Quelle =
Vivaldi war 1723 und 1724 zwei Mal in Rom, dabei ist er auch einmal als Violinvirtuose vor dem Papst aufgetreten, es ist aber nicht überliefert, ob es bei Innozenz XIII. oder bei Benedikt XIII. war, denn 1724 starb Innozenz XIII. genau in der Zeit, als Vivaldi sich wegen Il Giustino in Rom aufhielt. Die Besonderheit der Opernaufführungen in Rom bestand darin, dass nur Männer auftreten durften, also auch die weiblichen Partien wurden von Männern gesungen. Die Oper ist für Tenöre und Kastraten geschrieben. Kastraten sangen also nicht nur die männlichen Heldenpartien, sondern auch die weiblichen Pariten. Die Tenöre waren für Nebenpartien und für Bösewichte (sofern es solche in der »opera seria« überhaupt gibt) vorgesehen. Dass die Heldenpartien von den Kastraten auf die Tenöre übergingen, ereignete sich erst am Ende des 18. Jahrhunderts.

Bereitgestellte Daten =

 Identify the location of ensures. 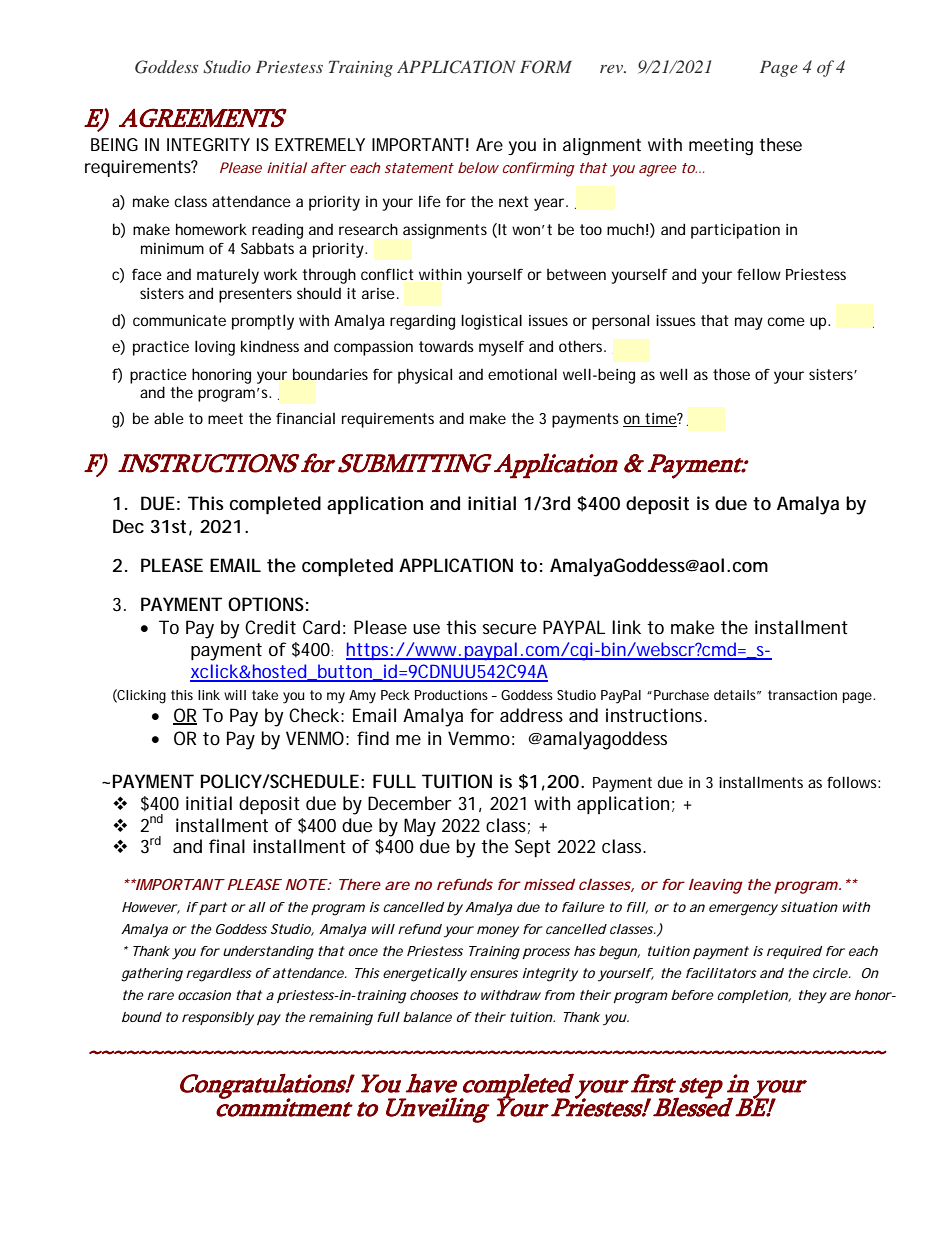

Ziel der Aufgabe =
Zitieren Sie wörtlich aus dem Text über Vivaldi in Rom. Setzen Sie bei den Worten „Vivaldi war 1723“ ein und hören Sie nach den Worten „des 18. Jahrhunderts.“ auf. Die Daten werden für diese Aufgabe nicht gebraucht.

Die Antwort =
Vivaldi war 1723 und 1724 zwei Mal in Rom, dabei ist er auch einmal als Violinvirtuose vor dem Papst aufgetreten, es ist aber nicht überliefert, ob es bei Innozenz XIII. oder bei Benedikt XIII. war, denn 1724 starb Innozenz XIII. genau in der Zeit, als Vivaldi sich wegen Il Giustino in Rom aufhielt. Die Besonderheit der Opernaufführungen in Rom bestand darin, dass nur Männer auftreten durften, also auch die weiblichen Partien wurden von Männern gesungen. Die Oper ist für Tenöre und Kastraten geschrieben. Kastraten sangen also nicht nur die männlichen Heldenpartien, sondern auch die weiblichen Pariten. Die Tenöre waren für Nebenpartien und für Bösewichte (sofern es solche in der »opera seria« überhaupt gibt) vorgesehen. Dass die Heldenpartien von den Kastraten auf die Tenöre übergingen, ereignete sich erst am Ende des 18. Jahrhunderts.